# Homemade dish soap



## 354508 (Feb 5, 2013)

I'm looking for a dish soap recipe, I've found a great dishwasher soap recipe, but I'm almost out of liquid dish soap and would rather make my own rather than buying from a store. Anyone have any good recipes?


----------



## LonelyNorthwind (Mar 6, 2010)

I found this on pintrest. Haven't had time to try it yet but would love to know if you do and how it turns out. Just reading thru it looks like a lot of work but I bet it's worth it.

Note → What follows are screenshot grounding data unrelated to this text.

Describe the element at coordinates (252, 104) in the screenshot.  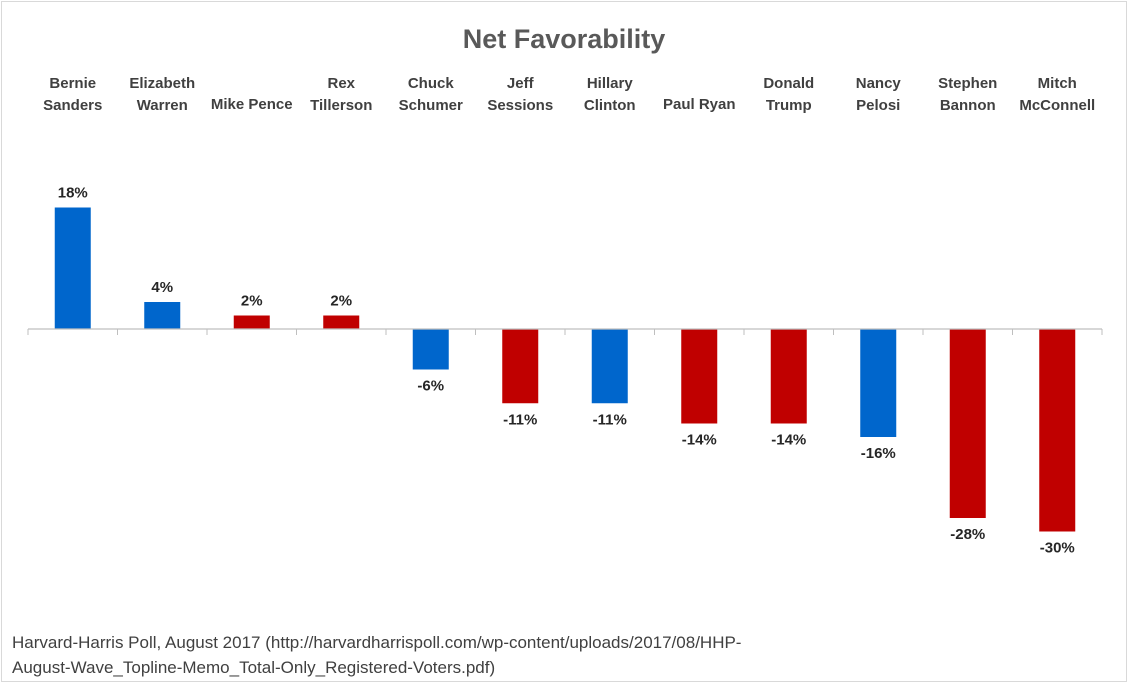
I see `category-label: Mike Pence` at that location.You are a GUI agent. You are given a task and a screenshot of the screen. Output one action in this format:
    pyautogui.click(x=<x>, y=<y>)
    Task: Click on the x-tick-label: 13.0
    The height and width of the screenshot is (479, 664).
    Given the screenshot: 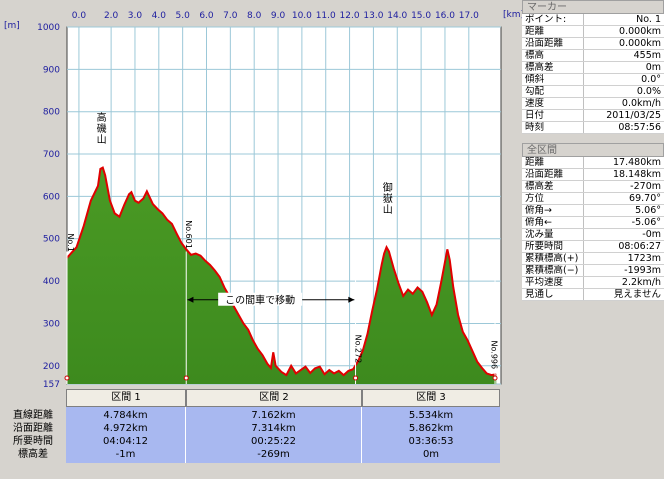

http://chickensintheroad.com/house/crafts/how-to-make-liquid-soap/


----------



## 354508 (Feb 5, 2013)

That does look like quite a bit of work. I have to admit it's a bit daunting, not sure if I want to dive in with this on my first attempt at soap making. My dishwasher recipe is a simple measure, mix, and store recipe. If I do get up the nerve to try this I'll post my results!


----------



## backwoods (Sep 12, 2004)

Saw a vid of WWII where a woman talked about saving soap bits and tying them in a cloth then pouring very hot water over it and swishing it around to liquify it. I haven't tried that, but don't see why it wouldn't work. I'd use plain lye soap or Ivory, also heard Octagon is good if you can find it. (note to self, try this!) If anyone else does this, let's hear from you?


----------



## 354508 (Feb 5, 2013)

That does sound like it would work well, I've been liquifying plain bar soap on the woodstove, perhaps I could find a way to make it work for dish soap.


----------